BGH, Urteil vom 29. Juni 2023 – IX ZR 56/22 – OLG Köln LG Aachen
Mit diesem Urteil stellt der BGH die Schutzwirkung von Beratungsverträgen auf Dritte ausdrücklich fest, und zwar auch für diejenigen Fälle, in denen die „Beratung über Insolvenzgründe“ nicht als Hauptleistung vereinbart war. Dort ging es um einen (inzwischen insolventen) Rechtsanwalt, der die Geschäftsleiter einer GmbH & Co. KG nicht korrekt zu § 64 GmbH bzw. § 15a ff. InsO beraten hatte. Eingetragener GF der GmbH war J. M., der Sohn des „Seniors“ M. M, der Ex-GF aber – wohl immer noch – aktiv und daher faktischer GF war.
Einbeziehung eines Dritten (faktischer GF) in den Schutzbereich des zwischen Rechtsberater und Mandant geschlossenen Mandatsvertrags
Der Vater M. M. und/oder der Sohn J. M. als GF der Komplementärgesellschaft hatten verschiedene Zahlungen der GmbH & Co. KG bei Insolvenzreife vorgenommen, für die der spätere Insolvenzverwalter beide erfolgreich in Anspruch genommen hatte. Zwar vergleich sich die Parteien am Ende auf eine Zahlung von € 85.000,00, die Vater und Sohn als „Gesamtschuldner“ auch erbrachten. Aber die beiden M. (Geschädigte) wollten diesen Betrag von dem Ex-Berater bzw. dem Haftpflichtversicherer des in Insolvenz gefallenen Rechtsanwalts erstattet haben. Die Kläger meinten, der Rechtsanwalt habe seine Beratungspflichten im Blick auf eine bestehende Insolvenzreife der KG verletzt; Sohn und Vater seien als formaler und faktischer Geschäftsführer in den Schutzbereich der mit der KG geschlossenen Mandatsverträge einbezogen gewesen. Damit drangen sie beim BGH durch.

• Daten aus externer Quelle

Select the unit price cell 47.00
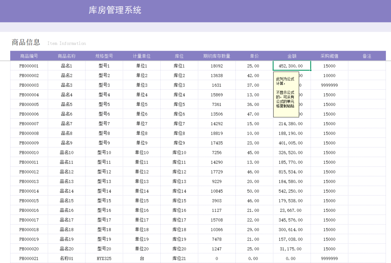 (253, 114)
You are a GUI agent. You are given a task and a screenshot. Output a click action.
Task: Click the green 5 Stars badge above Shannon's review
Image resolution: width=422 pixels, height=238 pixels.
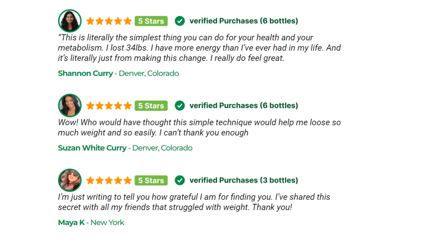(x=151, y=21)

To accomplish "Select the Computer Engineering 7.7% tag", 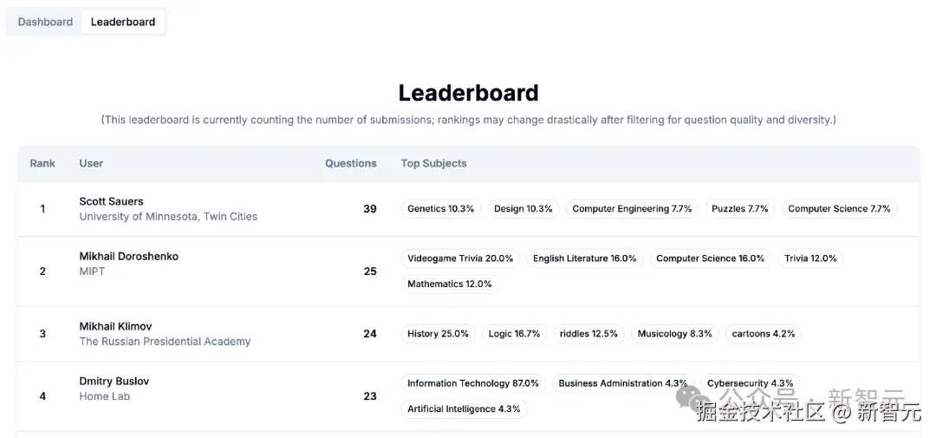I will tap(632, 209).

Wenngleich die Einzelheiten des Ausgangsfalls nicht bekannt sind, bedeutet das Urteil vom 29.06.2023 eine massive Ausweitung der Beraterhaftung. Schon nach dem Urteil des BGH vom 26.01.2017 (IX ZR 285/14) kann der Steuerberater wegen Insolvenzverschleppung haften, wenn der StB auch (nur) mit der Erstellung eines Jahresabschlusses für eine GmbH beauftragt war (Rechtsprechungsänderung). „Der mit der Erstellung eines Jahresabschlusses für eine GmbH beauftragte Steuerberater hat die Mandantin auf einen möglichen Insolvenzgrund und die daran anknüpfende Prüfungspflicht ihres Geschäftsführers hinzuweisen, wenn entsprechende Anhaltspunkte offenkundig sind und er annehmen muss, dass die mögliche Insolvenzreife der Mandantin nicht bewusst ist.“
Hinweis- und Warnpflicht des Rechtsberaters bei möglichem Insolvenzgrund mit Drittschutz für GF und faktischen GF
Nunmehr erweitert der BGH die Schutzwirkung von Beratungsverträgen auf Dritte auch für diejenigen Fälle, in denen die „Beratung über Insolvenzgründe“ nicht als Hauptleistung vereinbart war. Auch wenn der BGH noch einige Einschränkungen macht (der Insolvenzgrund muss offenkundig sein oder „sich aufdrängen“) heißt es ab jetzt „erhöhte Obacht bei der Beratung mit Blick auf Randthemen und Annexfragen“. Mit der gestiegenen Haftungsgefahr werden sich Berater künftig enger befassen (müssen).